## [Document excerpt]

________________________________________

It’s the Perfect Storm for a Carnival of Reaction – or why we must Vote Remain and Stay in Europe to Change Europe!
A few weeks ago I started writing about the importance of the outcome of the EU referendum for housing campaigners
– about how the lack of affordable housing and the ultra-rich’s unoccupied luxury apartments blighting our inner cities had nothing to do with the European Union or migrants and everything to do with successive governments refusing to adequately plan population shifts and growth, and to prefer to pander to property speculators, finance capitalists and the myth of home ownership rather than build and maintain affordable public housing where it was needed and wanted
– how the Blair/Brown governments’ insistence that council housing be transferred away from local authority control before it could be renovated paved the way for property developers to muscle their way into local authority decision making, thus leading to the current obsession with demolishing and semi-privatising estates in the name of regeneration
–
how closing borders would not change the Housing Act’s destruction of social housing and social cleansing
– how EU rules and regulations did not prevent rent controls, and
– how it would only be through a radical change of government to one which supported and encouraged public housing would we even begin to see a change.

________________________________________

## [Set problem 1]
Check each statement against the referendum piece and mark it yes or no, quoting the words from the piece that settle it. (a) The piece says the lack of affordable housing was caused by the European Union. (b) The piece says EU rules and regulations did not stop rent controls. (c) The piece says the Blair/Brown governments insisted council housing leave local authority control before it could be renovated.
## [Set problem 2]
Arrange the records as a JSON list of strings, one string per line, from the line with "Open the admin user dropdown" through the end of the records. Skip blank lines and leave the pictures out.
The referendum piece and the records below it are unrelated material.

## [Records shown]
________________________________________

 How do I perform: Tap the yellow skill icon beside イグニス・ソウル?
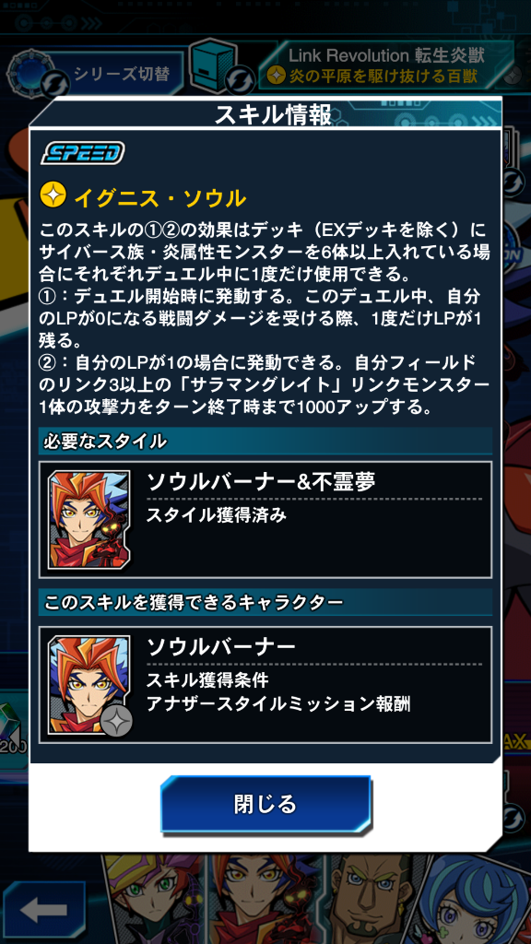[x=53, y=195]
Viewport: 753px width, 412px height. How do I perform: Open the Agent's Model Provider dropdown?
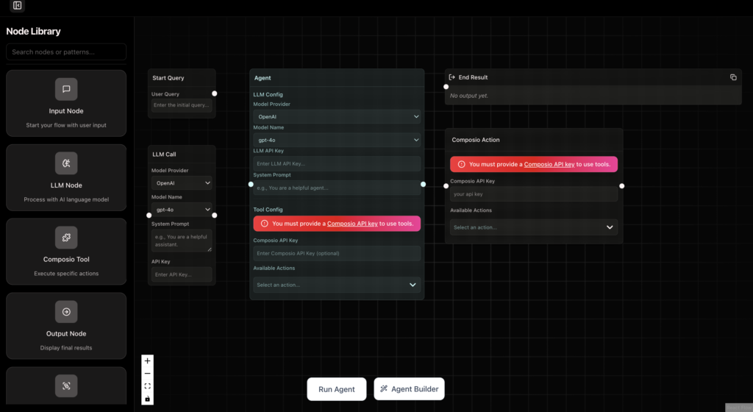[337, 117]
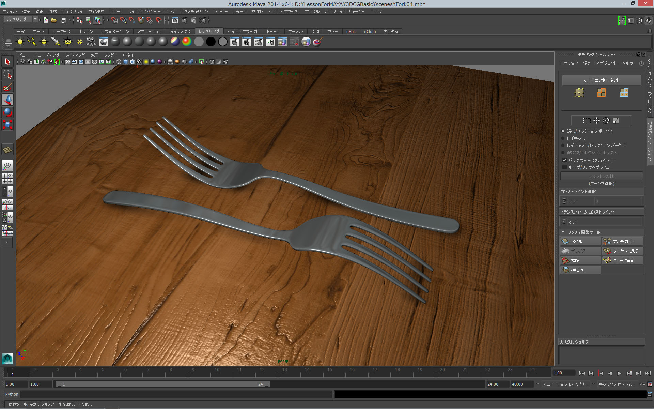Select the arrow selection tool in the left toolbox

[x=7, y=61]
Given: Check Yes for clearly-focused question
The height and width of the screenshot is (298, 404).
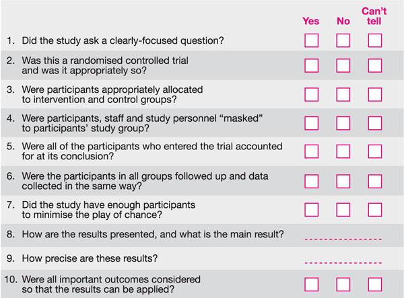Looking at the screenshot, I should click(x=311, y=41).
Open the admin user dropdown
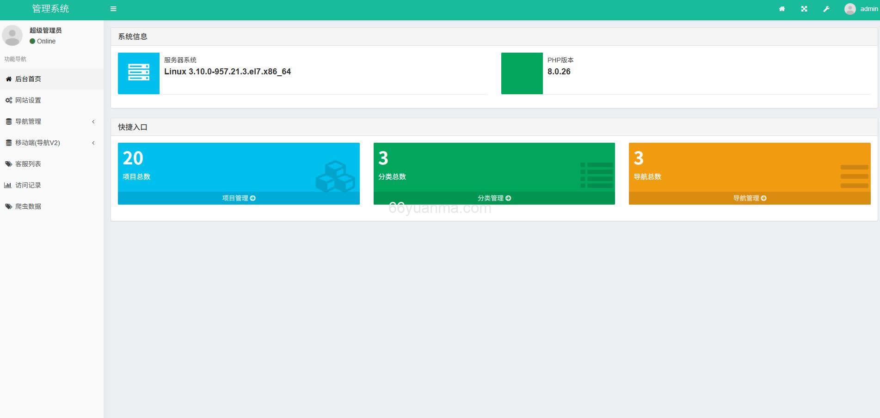The width and height of the screenshot is (880, 418). [868, 9]
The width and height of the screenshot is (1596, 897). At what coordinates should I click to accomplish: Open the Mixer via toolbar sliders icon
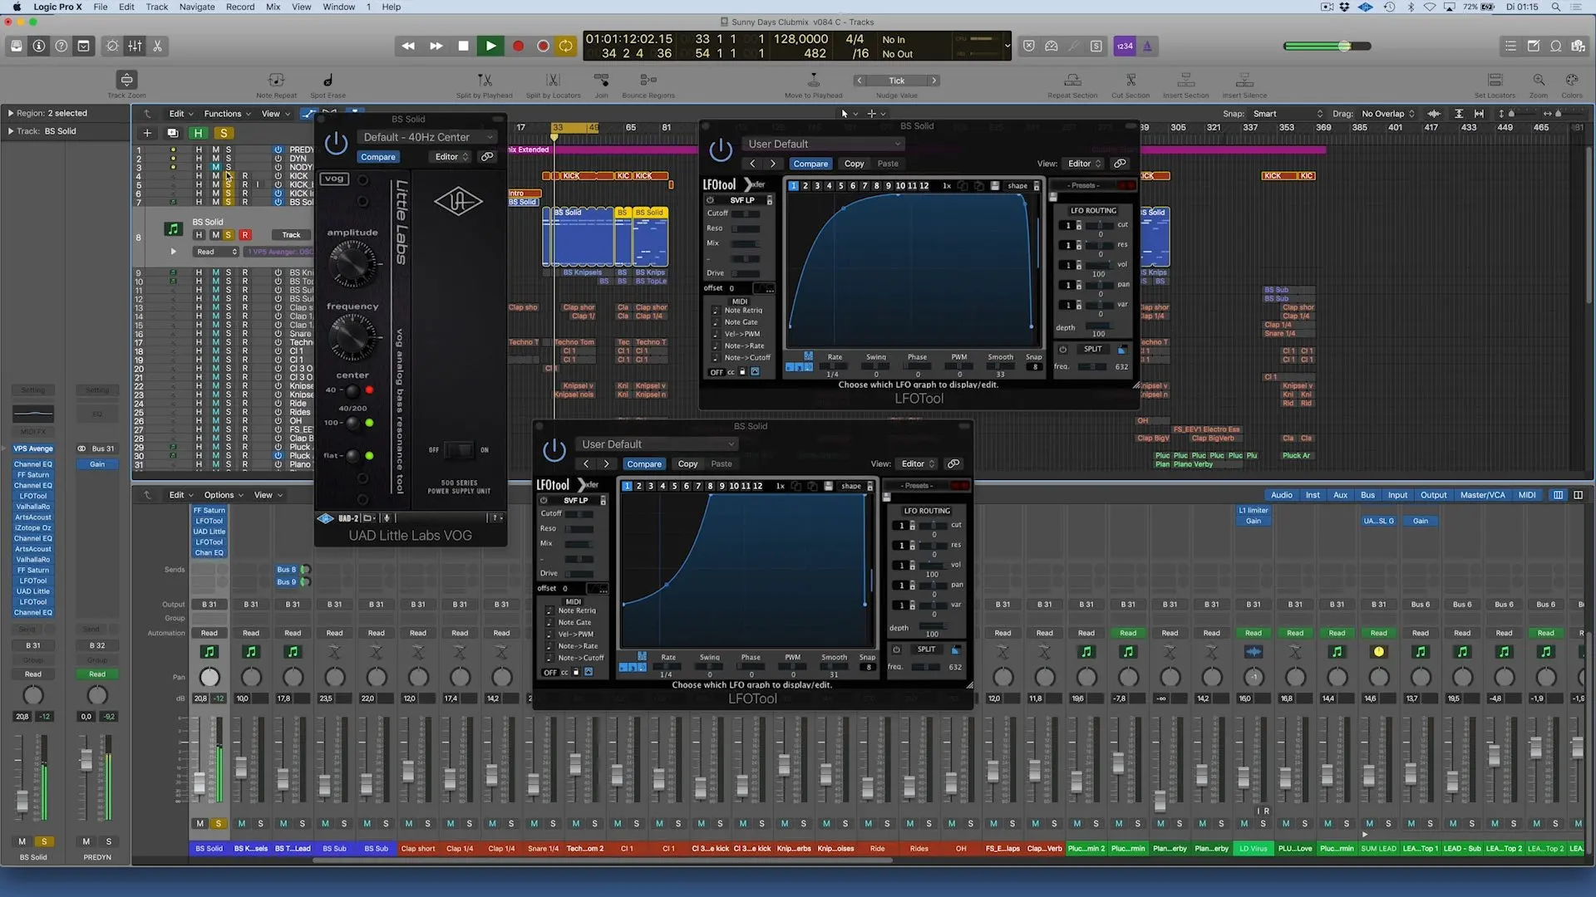tap(135, 47)
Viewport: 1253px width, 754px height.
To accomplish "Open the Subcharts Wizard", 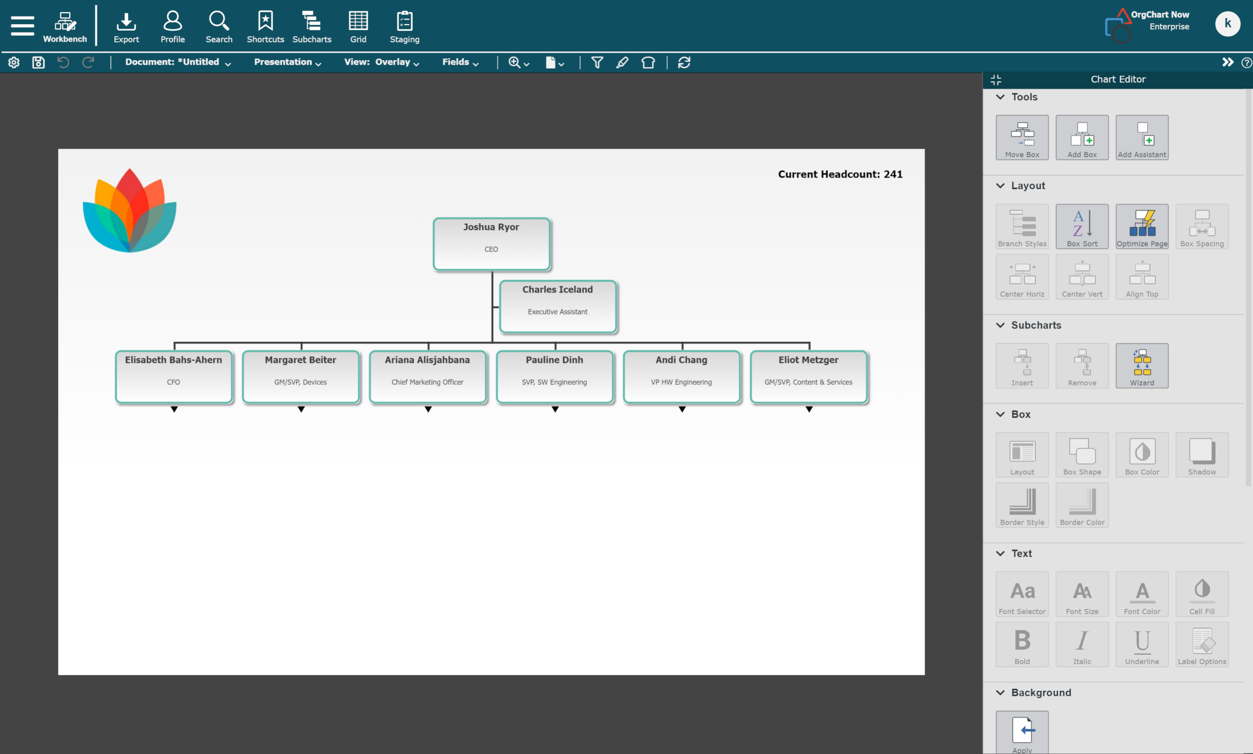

________________________________________

## [Final result 1]
(a) No: "had nothing to do with the European Union or migrants"
(b) Yes: "EU rules and regulations did not prevent rent controls"
(c) Yes: "the Blair/Brown governments’ insistence that council housing be transferred away from local authority control before it could be renovated"

## [Final result 2]
[
  "Open the admin user dropdown",
  "The width and height of the screenshot is (880, 418). [868, 9]",
  "The width and height of the screenshot is (1596, 897). At what coordinates should I click to accomplish: Open the Mixer via toolbar sliders icon",
  "tap(135, 47)",
  "Viewport: 1253px width, 754px height.",
  "To accomplish \"Open the Subcharts Wizard\", "
]